Apply what you read:
[A] Rewrite the passage on hospital innovation and investment from "Innovation beyond hospital" to "Opportunities in Hospitals?", swapping "telemedicine" for "remote care" wherever it occurs.
[B] In the passage on hospital innovation and investment, which sectors are described as resistant to AI displacement?

Innovation beyond hospital walls, ranging from telemedicine to medical consortia, has fostered tighter horizontal and vertical inter-hospital connections, creating feasible conditions for the implementation of policies supporting independent third-party services. From an investment perspective, projects in telemedicine, internet-based healthcare, and third-party service centers have secured capital support, whereas investment in medical consortia remains relatively cautious due to their non-profit nature.
Future Visions on Innovative Investment Opportunities in Hospitals?

Drawing on the development trajectory of the healthcare industry abroad and trends in consumption upgrading, hospital innovation is likely to undergo a shift from being hospital-centric, to physician-centric, and ultimately to patient-centric. This transition will further optimize the allocation of medical resources, accelerate the development of primary care, and drive hospital innovation through the combined forces of technological advancement and humanistic care.
We are optimistic about opportunities in sectors driven by the dual forces of policy and technology. From a policy perspective, we favor opportunities in primary care and specialized medical services. The downward referral of patients from urban hospitals is driving increased demand for diagnosis and treatment at the primary care level. We maintain a long-term positive outlook on primary healthcare services, which will develop through a hybrid model combining online IT solutions with offline services.
The vigorous implementation of the “Two-Invoice System” and the “Zero Markup” policy has promoted the integration and upgrading of circulation markets for pharmaceuticals, diagnostic devices, and other medical products. Meanwhile, the development of specialized services—represented by cardiology and cerebrovascular care, ophthalmology, dentistry, nephrology, and audiology—as well as third-party laboratory testing platforms, is becoming a powerful support in the development of primary healthcare.

From a technical perspective, we are optimistic about the development of biotechnology and AI-driven medical big data. We maintain long-term focus on high-quality enterprises in fields such as precision diagnosis and treatment, medical intelligence, and big data. Simultaneously, we place particular emphasis on nursing and psychological care sectors that are resistant to AI displacement. Although personalized specialty service management faces significant operational challenges and offers limited short-term returns—making it prone to being overlooked by investment institutions—teams with accumulated experience and long-term strategic preparation in this domain deserve close attention.
Finally, we extend our gratitude to VCBeat for the invitation and for providing this platform, and to the Zero2IPO Private Equity Database for its data support. Covering the two broad themes of healthcare innovation and healthcare investment, this presentation offers a representative overview; any omissions or inaccuracies are inevitable, and we sincerely invite industry professionals to bear with us and offer corrections. Moving forward, Zero2IPO Capital will continue to collaborate with VCBeat in conducting research and analysis, providing detailed breakdowns of data and information across healthcare subsectors for shared insight.

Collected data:
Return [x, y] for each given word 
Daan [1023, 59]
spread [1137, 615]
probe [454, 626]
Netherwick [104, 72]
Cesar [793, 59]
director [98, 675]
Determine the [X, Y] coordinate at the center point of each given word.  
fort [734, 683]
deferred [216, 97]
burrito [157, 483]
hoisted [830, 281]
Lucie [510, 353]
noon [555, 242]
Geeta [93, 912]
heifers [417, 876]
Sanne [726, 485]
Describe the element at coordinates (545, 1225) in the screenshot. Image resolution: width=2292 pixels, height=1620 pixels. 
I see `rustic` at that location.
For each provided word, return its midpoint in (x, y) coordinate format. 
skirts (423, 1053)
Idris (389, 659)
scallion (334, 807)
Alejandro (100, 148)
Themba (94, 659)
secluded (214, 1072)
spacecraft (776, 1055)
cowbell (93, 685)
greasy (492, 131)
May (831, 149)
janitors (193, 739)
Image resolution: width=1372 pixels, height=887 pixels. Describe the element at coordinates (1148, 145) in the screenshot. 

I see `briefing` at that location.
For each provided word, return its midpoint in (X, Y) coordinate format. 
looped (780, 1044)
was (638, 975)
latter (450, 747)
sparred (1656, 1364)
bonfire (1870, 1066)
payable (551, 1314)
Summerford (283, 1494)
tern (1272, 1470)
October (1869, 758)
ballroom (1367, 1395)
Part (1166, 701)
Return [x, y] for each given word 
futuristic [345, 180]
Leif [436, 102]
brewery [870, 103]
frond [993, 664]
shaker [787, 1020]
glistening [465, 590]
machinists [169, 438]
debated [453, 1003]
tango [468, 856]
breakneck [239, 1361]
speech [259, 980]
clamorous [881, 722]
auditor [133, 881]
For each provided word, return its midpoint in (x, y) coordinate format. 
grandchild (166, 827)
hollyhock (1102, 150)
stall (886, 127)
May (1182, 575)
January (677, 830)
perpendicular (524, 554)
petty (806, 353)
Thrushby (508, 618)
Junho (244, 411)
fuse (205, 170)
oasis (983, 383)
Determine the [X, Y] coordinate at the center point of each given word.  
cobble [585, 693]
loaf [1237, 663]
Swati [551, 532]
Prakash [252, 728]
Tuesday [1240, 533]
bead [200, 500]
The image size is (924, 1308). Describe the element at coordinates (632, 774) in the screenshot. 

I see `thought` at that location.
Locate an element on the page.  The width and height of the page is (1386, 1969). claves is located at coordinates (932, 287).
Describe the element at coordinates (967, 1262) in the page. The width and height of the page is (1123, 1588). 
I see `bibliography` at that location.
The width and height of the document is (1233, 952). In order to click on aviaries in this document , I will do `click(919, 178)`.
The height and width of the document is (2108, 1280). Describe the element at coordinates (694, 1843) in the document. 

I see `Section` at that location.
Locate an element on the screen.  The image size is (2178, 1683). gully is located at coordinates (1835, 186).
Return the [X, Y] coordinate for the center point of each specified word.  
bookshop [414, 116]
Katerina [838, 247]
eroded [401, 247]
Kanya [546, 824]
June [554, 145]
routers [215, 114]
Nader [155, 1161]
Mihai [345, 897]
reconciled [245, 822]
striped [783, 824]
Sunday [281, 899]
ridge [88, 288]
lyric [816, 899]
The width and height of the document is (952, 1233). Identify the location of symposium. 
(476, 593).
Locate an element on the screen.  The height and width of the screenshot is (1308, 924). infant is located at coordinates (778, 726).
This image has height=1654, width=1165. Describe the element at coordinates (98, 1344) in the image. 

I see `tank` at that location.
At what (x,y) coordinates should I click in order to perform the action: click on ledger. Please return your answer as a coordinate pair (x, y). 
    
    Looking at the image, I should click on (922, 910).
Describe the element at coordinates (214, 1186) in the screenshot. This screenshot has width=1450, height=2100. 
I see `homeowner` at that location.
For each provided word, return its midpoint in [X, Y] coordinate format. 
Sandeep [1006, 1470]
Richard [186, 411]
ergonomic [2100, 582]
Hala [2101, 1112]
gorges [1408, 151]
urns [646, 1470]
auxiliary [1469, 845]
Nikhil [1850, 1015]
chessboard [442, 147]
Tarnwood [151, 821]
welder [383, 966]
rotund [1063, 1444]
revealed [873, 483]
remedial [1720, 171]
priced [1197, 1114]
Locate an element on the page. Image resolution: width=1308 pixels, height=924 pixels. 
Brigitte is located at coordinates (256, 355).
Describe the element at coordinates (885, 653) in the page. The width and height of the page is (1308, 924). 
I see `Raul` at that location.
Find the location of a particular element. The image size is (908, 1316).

Answer list:
[A]
Innovation beyond hospital walls, ranging from remote care to medical consortia, has fostered tighter horizontal and vertical inter-hospital connections, creating feasible conditions for the implementation of policies supporting independent third-party services. From an investment perspective, projects in remote care, internet-based healthcare, and third-party service centers have secured capital support, whereas investment in medical consortia remains relatively cautious due to their non-profit nature.
Future Visions on Innovative Investment Opportunities in Hospitals?

[B] The nursing and psychological care sectors.